- Origin: Cardiff, Wales
- Years active: 2003–2010
- Label: Peski Records

= Jakokoyak =

Jakokoyak was a project created by Welsh musician and producer Rhys Edwards, with leanings towards psychedelic folk, sometimes classified as folktronica and lo-fi experimental electronic music. Edwards also ran the now defunct Peski Records label. He is married to musician Gwenno Saunders and lives in Cardiff, Wales.

==Career==
A native of Mold, Flintshire and raised on Anglesey, Edwards began recording in his second year of university. Working and recording alone, he began exploring old keyboards and effects pedals. It was these recordings that subsequently gave him the passport to a postgraduate music course at Bangor.

In 2003 he released his debut album, Am Cyfan Dy Pethau Prydferth (the title was taken from a badly translated poster on the walls of the Cardiff Union). In the same year he won a Pop Factory award for Best New Talent, and Am Cyfan... was awarded Best Album at BBC Radio Cymru's 2003 music awards.

The album was re-released in Japan in 2004 and was warmly received in Japanese magazines such as Vogue Nippon.

After a string of releases, Jakokoyak supported the Super Furry Animals on their tour of Japan, which was followed with the release of theFlatyre EP (2006), of which its lead track "Eira" was voted Record of the Week on London's Xfm radio station.

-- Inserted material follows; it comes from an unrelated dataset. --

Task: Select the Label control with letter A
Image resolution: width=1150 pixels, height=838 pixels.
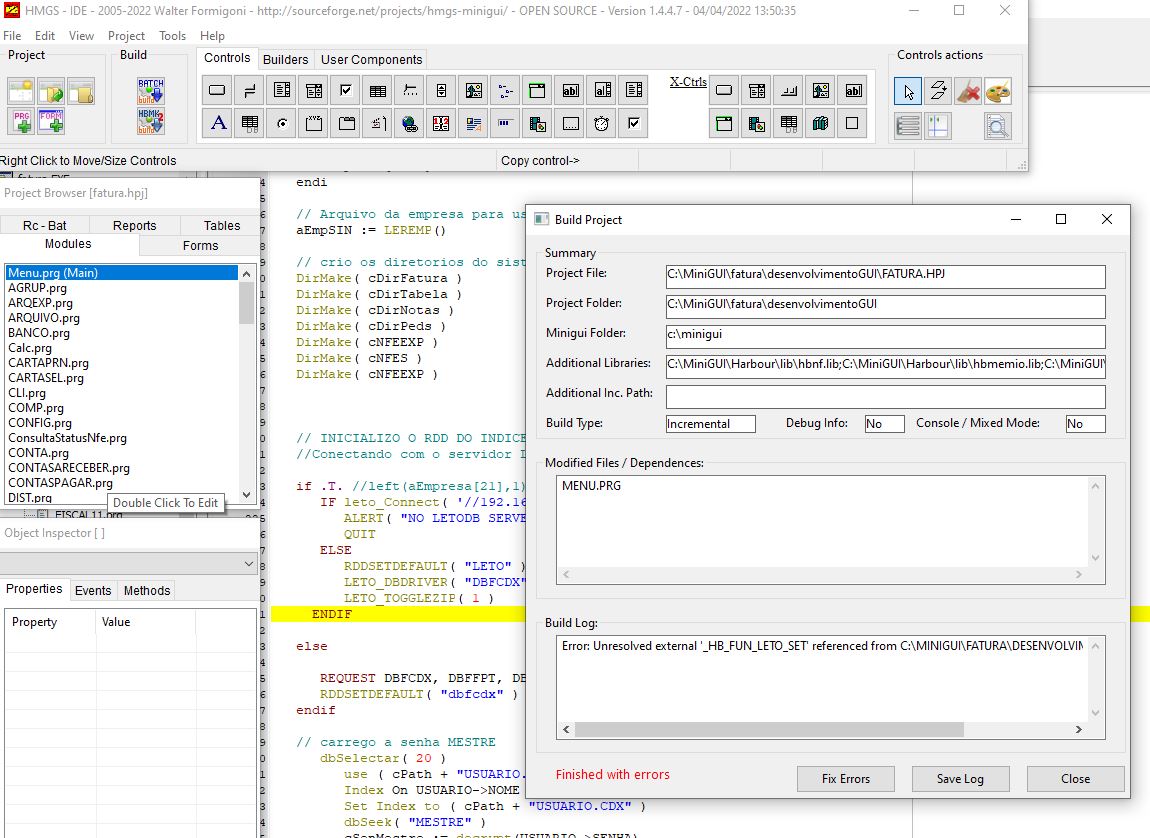Action: 218,124
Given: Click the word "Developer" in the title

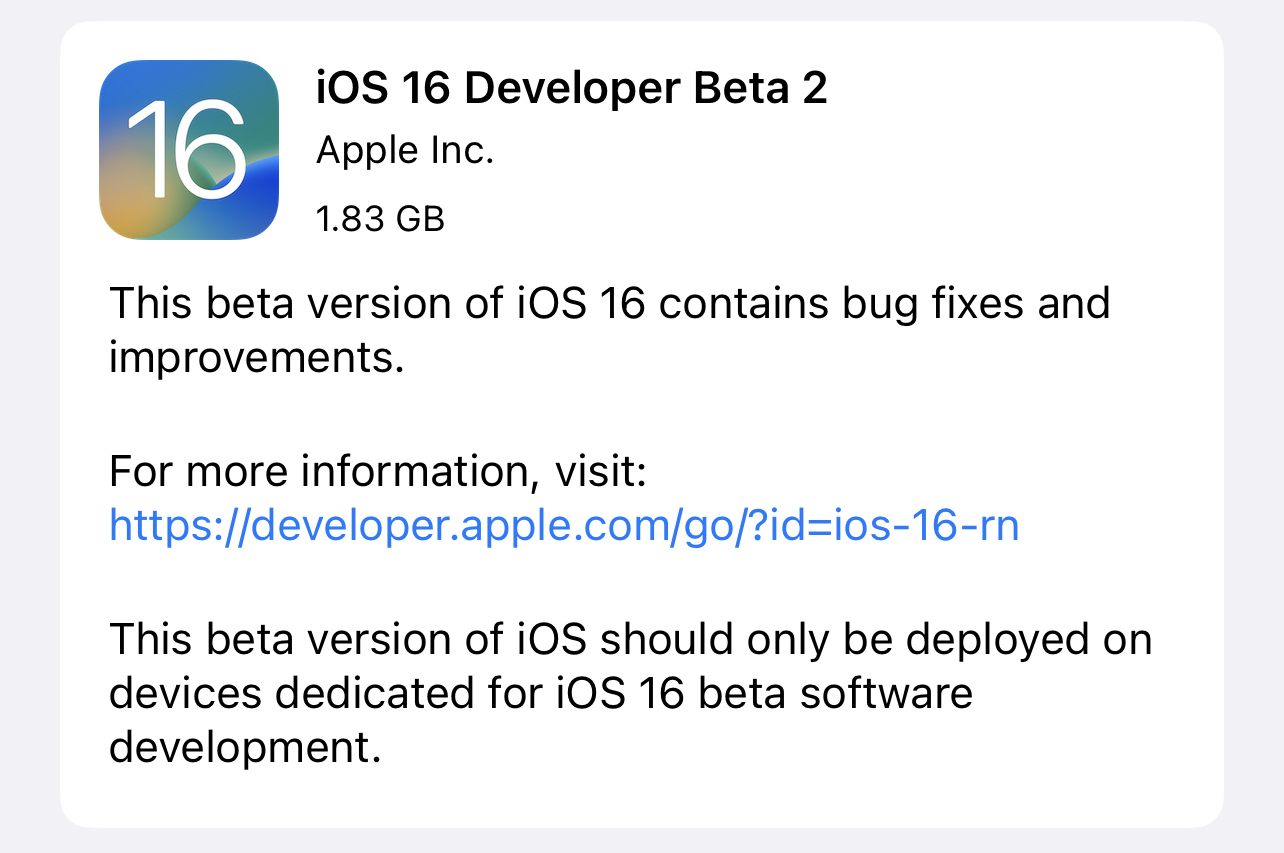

Jakokoyak released a second album Aerophlot in 2010, a collection of songs recorded between 2006 and 2008.

==Discography==
===Albums===
- Am Cyfan Dy Pethau Prydferth (August 2003; Japanese re-release August 2004)
- Aerophlot (August 2010)

===EPs===
- Flatyre (March 2006)
- Look Away Now (If You Don't Want to Know the Score) (November 2008)

===Compilations===
- A Step in the Left Direction (Boobytrap Records) (August 2001)
- New Welsh Talent 2003 - Music Week Magazine (August 2003)
- Gigs, Chips a 'Trip' Mewn Tacsi! (August 2004)
- Dan y Cownter (August 2005)
- Folk Off! (Sunday Best label) (July 2006)
- "Rallye Cloak 03: Goodbye Blue Monday (Rallye Records, JAPAN)" (October 2008)
- Respond (Amgueddfa Cymru) (March 2009)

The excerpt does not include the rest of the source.